═════ Data to process

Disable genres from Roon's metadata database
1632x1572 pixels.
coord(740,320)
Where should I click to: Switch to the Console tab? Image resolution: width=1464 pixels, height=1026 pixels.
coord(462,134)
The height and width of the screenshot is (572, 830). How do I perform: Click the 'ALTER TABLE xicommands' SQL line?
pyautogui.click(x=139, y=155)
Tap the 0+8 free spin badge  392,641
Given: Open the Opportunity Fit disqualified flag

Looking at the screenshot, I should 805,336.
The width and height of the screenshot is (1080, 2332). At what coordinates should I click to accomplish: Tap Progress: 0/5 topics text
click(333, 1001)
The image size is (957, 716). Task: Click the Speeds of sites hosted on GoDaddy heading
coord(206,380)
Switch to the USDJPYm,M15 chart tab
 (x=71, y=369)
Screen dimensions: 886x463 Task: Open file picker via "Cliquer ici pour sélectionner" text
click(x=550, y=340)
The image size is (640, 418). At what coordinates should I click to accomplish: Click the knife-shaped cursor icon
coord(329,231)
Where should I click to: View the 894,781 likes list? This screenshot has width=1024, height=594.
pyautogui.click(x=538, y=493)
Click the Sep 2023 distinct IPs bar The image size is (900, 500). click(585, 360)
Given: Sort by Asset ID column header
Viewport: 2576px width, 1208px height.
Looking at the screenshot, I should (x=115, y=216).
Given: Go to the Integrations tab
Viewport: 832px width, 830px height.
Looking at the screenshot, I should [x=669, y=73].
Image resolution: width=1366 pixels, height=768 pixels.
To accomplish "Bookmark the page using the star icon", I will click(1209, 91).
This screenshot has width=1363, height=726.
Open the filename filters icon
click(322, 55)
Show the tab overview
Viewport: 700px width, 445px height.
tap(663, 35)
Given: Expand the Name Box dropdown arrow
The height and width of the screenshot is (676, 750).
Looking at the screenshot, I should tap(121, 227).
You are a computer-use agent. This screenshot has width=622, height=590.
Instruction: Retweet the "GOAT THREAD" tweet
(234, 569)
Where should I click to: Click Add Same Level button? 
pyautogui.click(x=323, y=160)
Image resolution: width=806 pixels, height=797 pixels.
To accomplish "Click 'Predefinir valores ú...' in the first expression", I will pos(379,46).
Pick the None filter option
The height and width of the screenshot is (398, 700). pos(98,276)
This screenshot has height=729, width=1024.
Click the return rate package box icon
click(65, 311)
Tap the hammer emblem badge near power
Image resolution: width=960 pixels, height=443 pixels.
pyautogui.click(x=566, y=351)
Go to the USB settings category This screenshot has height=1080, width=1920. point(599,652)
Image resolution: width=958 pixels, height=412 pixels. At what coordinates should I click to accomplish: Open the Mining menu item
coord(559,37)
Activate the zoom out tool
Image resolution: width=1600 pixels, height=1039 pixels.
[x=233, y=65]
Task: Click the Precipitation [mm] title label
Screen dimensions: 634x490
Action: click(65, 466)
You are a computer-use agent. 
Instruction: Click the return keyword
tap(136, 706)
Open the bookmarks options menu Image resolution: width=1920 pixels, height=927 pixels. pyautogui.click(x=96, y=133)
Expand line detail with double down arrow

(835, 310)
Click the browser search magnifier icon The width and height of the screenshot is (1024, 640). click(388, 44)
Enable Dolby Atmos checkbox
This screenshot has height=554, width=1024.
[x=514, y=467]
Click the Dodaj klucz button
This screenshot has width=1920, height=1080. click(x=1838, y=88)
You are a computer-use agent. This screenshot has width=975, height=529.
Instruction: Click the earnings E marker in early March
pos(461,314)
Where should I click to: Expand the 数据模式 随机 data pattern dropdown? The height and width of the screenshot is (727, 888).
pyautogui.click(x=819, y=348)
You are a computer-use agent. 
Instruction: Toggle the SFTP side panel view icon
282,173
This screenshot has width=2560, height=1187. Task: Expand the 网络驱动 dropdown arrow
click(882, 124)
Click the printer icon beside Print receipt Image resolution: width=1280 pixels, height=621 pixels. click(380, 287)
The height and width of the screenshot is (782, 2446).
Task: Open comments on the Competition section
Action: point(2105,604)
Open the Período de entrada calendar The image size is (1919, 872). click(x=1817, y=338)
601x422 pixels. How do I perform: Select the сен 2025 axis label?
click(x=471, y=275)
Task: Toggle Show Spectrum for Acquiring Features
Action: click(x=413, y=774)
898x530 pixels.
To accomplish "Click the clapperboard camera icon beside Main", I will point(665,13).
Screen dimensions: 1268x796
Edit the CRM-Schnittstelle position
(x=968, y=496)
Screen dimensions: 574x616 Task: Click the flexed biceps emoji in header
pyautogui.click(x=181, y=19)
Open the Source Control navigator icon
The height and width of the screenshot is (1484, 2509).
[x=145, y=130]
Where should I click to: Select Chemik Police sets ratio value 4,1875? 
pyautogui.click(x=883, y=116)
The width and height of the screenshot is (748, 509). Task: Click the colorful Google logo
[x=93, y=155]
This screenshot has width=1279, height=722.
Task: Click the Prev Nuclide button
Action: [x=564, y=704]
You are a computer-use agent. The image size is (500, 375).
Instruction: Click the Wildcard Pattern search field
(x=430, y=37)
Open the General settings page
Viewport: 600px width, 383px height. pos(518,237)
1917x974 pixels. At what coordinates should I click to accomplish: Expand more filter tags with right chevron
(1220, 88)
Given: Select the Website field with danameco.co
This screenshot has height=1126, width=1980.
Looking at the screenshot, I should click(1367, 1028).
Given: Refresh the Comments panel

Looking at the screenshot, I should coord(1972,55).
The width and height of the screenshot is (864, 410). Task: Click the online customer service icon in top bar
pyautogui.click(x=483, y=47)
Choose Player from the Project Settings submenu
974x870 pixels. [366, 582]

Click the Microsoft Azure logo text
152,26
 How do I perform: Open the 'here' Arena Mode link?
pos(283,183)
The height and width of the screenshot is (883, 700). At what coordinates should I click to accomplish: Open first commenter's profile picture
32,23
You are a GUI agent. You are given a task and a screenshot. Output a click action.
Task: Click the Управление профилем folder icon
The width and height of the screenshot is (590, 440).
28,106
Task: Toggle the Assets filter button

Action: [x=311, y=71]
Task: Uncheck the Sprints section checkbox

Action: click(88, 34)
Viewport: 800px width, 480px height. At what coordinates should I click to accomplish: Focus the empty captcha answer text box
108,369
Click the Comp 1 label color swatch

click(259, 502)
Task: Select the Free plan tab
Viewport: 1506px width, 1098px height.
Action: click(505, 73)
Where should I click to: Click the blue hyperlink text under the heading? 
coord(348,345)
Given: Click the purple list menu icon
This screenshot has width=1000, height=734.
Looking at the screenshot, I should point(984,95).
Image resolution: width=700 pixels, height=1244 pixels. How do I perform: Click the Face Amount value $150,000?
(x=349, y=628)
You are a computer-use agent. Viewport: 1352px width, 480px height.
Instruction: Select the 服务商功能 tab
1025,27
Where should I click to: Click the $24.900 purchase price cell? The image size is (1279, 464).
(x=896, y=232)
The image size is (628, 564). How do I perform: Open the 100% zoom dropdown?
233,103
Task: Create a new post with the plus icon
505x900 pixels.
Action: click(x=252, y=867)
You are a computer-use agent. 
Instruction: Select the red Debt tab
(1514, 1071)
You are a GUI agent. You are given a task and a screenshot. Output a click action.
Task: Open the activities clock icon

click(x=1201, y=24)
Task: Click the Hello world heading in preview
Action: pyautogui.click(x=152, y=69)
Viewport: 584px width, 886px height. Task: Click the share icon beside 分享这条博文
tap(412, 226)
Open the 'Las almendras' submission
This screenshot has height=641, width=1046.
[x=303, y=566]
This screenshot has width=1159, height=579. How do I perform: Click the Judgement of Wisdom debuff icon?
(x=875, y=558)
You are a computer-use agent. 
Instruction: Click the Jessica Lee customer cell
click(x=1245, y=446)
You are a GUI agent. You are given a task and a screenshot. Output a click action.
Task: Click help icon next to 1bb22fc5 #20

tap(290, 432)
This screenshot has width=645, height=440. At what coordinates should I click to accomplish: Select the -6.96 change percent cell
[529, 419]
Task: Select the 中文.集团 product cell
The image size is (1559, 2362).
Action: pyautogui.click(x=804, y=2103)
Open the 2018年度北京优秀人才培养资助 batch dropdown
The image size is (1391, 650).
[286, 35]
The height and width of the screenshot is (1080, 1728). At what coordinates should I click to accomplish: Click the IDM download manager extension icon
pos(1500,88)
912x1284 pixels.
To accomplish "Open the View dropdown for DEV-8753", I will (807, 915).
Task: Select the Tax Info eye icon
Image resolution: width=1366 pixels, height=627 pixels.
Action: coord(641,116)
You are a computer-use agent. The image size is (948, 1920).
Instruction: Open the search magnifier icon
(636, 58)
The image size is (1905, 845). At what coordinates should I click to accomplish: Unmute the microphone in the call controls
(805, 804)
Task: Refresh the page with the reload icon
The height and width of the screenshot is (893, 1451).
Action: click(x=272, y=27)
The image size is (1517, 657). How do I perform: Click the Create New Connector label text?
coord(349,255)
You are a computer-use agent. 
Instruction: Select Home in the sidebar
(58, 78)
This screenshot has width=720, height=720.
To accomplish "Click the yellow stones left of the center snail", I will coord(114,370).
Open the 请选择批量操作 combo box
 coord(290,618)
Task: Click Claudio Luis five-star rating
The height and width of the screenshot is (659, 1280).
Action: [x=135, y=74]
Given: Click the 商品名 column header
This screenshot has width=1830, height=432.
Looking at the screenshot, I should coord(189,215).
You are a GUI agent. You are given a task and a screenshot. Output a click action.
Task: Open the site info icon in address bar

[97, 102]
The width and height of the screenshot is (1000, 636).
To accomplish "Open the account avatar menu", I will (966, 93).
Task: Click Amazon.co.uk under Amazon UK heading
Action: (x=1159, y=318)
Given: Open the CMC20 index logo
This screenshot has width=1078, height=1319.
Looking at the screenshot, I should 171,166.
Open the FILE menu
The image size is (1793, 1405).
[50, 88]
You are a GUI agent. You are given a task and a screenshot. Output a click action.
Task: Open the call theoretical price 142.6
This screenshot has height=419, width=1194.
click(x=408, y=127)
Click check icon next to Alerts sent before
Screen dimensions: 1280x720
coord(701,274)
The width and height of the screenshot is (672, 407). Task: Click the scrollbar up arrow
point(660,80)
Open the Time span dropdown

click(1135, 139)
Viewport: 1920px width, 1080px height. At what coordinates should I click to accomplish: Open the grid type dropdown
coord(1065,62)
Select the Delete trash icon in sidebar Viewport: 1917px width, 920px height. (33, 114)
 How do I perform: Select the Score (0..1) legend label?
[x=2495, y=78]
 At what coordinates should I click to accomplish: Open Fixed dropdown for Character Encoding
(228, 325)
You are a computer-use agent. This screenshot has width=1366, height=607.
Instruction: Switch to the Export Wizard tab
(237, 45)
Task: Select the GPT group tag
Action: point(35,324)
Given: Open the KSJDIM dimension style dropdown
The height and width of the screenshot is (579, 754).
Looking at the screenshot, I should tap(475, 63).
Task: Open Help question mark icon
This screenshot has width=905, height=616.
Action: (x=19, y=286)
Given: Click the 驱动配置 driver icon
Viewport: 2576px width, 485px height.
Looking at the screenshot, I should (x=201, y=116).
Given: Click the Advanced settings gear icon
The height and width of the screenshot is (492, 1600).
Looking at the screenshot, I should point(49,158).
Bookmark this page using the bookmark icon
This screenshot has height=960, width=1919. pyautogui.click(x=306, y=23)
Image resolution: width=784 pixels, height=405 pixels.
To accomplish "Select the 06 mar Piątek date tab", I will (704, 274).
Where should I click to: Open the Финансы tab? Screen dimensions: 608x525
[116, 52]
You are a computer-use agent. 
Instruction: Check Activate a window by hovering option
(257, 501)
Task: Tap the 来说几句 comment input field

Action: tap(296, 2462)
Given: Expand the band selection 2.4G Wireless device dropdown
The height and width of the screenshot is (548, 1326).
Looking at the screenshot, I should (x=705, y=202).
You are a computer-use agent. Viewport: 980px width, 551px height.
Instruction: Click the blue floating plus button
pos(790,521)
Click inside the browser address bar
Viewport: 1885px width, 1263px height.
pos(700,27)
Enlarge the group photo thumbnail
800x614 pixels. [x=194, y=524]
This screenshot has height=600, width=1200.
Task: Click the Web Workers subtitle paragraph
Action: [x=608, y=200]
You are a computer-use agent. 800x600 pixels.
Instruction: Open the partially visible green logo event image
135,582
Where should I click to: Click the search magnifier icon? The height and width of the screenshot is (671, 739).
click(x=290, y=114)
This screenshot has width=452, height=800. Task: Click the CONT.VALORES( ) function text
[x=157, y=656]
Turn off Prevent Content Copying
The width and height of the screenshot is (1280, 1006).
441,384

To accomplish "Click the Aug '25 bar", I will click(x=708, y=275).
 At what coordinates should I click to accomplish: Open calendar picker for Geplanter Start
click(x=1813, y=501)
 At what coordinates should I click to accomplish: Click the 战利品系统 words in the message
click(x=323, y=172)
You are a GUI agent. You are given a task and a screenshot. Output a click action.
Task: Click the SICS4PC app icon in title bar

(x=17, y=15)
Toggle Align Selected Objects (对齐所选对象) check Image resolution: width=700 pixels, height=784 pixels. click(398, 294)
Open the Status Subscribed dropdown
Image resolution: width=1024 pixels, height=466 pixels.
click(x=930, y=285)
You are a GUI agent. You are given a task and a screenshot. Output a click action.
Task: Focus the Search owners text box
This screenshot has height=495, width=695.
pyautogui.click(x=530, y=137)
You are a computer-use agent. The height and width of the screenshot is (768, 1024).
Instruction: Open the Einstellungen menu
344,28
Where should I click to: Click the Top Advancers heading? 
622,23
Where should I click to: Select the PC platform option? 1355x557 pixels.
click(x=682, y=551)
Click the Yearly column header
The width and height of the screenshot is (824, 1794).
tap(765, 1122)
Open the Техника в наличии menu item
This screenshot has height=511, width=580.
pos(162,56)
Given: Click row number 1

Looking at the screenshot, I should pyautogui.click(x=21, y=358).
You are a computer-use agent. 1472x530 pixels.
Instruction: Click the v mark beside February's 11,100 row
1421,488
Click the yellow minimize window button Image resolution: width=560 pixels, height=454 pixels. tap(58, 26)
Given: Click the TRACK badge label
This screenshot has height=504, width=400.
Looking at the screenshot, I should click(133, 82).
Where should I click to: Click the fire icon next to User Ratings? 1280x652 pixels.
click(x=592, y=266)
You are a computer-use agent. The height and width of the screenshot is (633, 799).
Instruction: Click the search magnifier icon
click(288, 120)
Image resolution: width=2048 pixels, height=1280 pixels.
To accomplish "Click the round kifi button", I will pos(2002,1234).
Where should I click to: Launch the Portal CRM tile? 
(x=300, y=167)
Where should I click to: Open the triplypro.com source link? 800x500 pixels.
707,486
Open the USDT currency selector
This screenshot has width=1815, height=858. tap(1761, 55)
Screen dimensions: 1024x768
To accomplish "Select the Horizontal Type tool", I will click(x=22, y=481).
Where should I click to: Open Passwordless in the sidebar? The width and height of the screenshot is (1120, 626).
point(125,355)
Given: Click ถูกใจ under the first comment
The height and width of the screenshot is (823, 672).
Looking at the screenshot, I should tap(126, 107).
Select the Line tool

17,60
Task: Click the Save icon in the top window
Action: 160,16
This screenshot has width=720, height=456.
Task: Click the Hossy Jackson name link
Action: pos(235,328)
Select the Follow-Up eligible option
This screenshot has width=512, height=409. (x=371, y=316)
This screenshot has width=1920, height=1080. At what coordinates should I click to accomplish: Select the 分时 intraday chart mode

══════════

Challenge:
Rewrite the records from the line that contains "Where should I click to: Switch" through the line that contains "Tap the 0+8", replacing "Console" with "Elements" and leaving everything else unchanged. Return only those lines.

Response below:
Where should I click to: Switch to the Elements tab? Image resolution: width=1464 pixels, height=1026 pixels.
coord(462,134)
The height and width of the screenshot is (572, 830). How do I perform: Click the 'ALTER TABLE xicommands' SQL line?
pyautogui.click(x=139, y=155)
Tap the 0+8 free spin badge  392,641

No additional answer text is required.